Objective: The purpose of this study is to determine the changes of Glu, Gln and GABA in blood and brain of chronic unpredictable mild stress (CUMS) induced mice and to clarify the depression biomarkers in the Glu–Gln cycling.

Materials and methods: Male Kunming mice were divided into model group and control group randomly (n = 12). The depression model of mice was established by CUMS stimulation for 56 days. The liquid chromatography-fluorescence method was used for simultaneous determination of Glu, Gln and GABA in the plasma and brain of mice. o-Phthalaldehyde and β-mercaptoethanol were used as pre-column derivatization reagents. Neurotransmitters were analysed on high performance liquid chromatography (HPLC) on an HPH C18 column in combination with a fluorescence detector.

Results: The method was simple, highly sensitive and showed excellent linearity with regression coefficients higher than 0.999, good accuracy (95–108%) and good inter-day precision (RSD <15%) for all analytes. Limit of quantification (LOQ) values were established as 0.01, 0.01 and 0.005 μg/mL for Glu, Gln and GABA. The GABA in the CUMS mouse brain (p < 0.01) was significantly increased and Gln in plasma (p < 0.01) and brain (p < 0.01) were both decreased.

Conclusions: Our study demonstrates that the Gln in plasma can be used as a biological marker of depression.

Keywords:

• CUMS
• Glu
• Gln
• GABA
• HPLC

Introduction

Major depressive disorder (MDD) is a serious mental disorder characterized by high illness rate, high crippling rate, high recrudescence rate and high suicide rate, affecting more than 300 millions of people worldwide. Depression is ranked by the World Health Organization (WHO) as the single largest contributor to global disability (7.5% of all years lived with disability in 2015) (WHO 2017). As the number of people suffering from MDD steadily increases, so too does the burden of accurate diagnosis. Currently, diagnosis of MDD requires clinical assessment by professionals with significant clinical experience. However, the inter-clinician variability of these assessments makes it difficult to track drug efficacy in clinical trials. A convenient and automated method to assess depression severity would both simplify and standardize the task of diagnosing and monitoring depression, allowing for greater availability and uniformity in assessing depression.

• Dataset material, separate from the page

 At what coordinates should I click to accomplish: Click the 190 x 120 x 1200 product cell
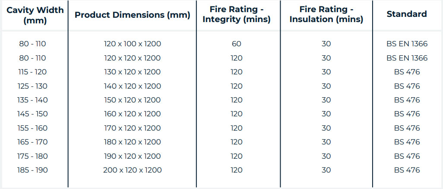tap(132, 156)
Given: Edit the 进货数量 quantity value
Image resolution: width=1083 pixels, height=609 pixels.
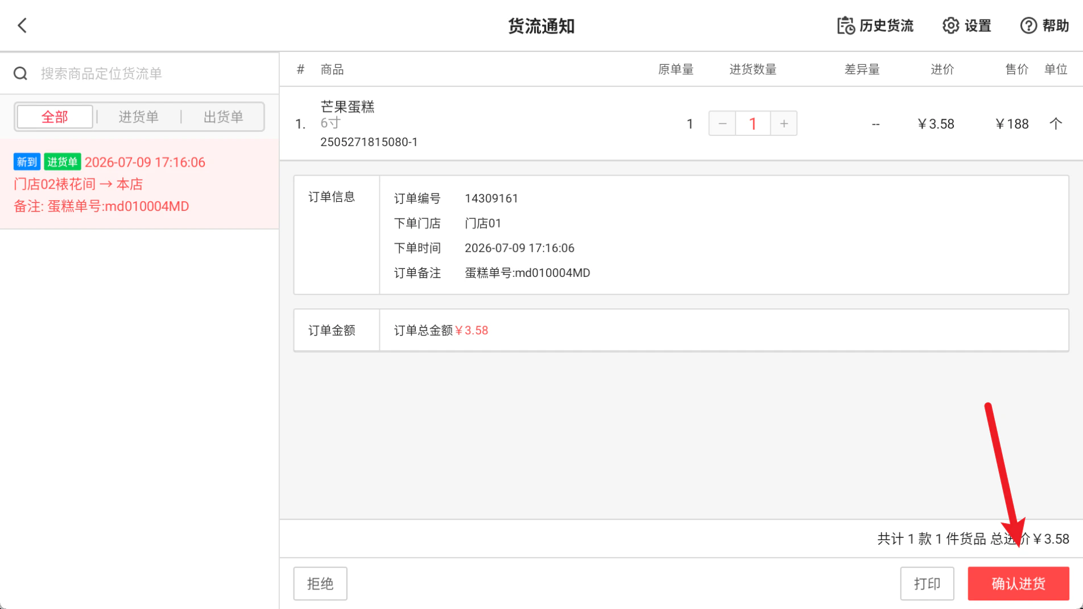Looking at the screenshot, I should (x=753, y=123).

The monoamine hypothesis of depression has been the dominating pathophysiology of depression, and monoaminergic systems is also deemed as the main target of pharmacological treatments for depression in the last decades, but available antidepressants require 3–8 weeks to produce a therapeutic response though the monoamine neurotransmitters are immediately affected (Machado-Vieira et al. 2008). The critical pathogenesis of depression is still unclear. It is now widely accepted that drug discovery must move beyond the monoamine systems to improve patient outcomes. In particular, the glutamate (Glu) system has emerged as a vibrant area of depression research (Abdallah et al. 2015; Murrough et al. 2017).

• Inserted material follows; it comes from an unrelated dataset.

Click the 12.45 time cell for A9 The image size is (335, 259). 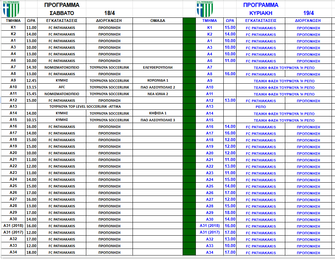pos(31,81)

Glu has an important role as the major excitatory neurotransmitter in the central nervous system. Glu is synthesized from glutamine (Gln) by glutaminase (GS) in neurons, then released into the synaptic cleft to exert biological effects. Released Glu is taken up by surrounding astrocytes via the Glu transporters, where it is metabolized to Gln by the mainly astrocyte-located GS, transported back to presynaptic neurons and reconverted to Glu. In addition, Glu also can be metabolized to γ-aminobutyric acid (GABA) by glutamic acid decarboxylase (GAD) (Hashimoto et al. 2016). Thus, the Gln–Glu–GABA cycle as one part of glia-neuron communication has an important role in excitatory and inhibitory neurotransmission. Many studies have shown that abnormality in Glu–Gln cycle plays an important role in the pathophysiology of depression (Chandley et al. 2014; Hashimoto et al. 2016).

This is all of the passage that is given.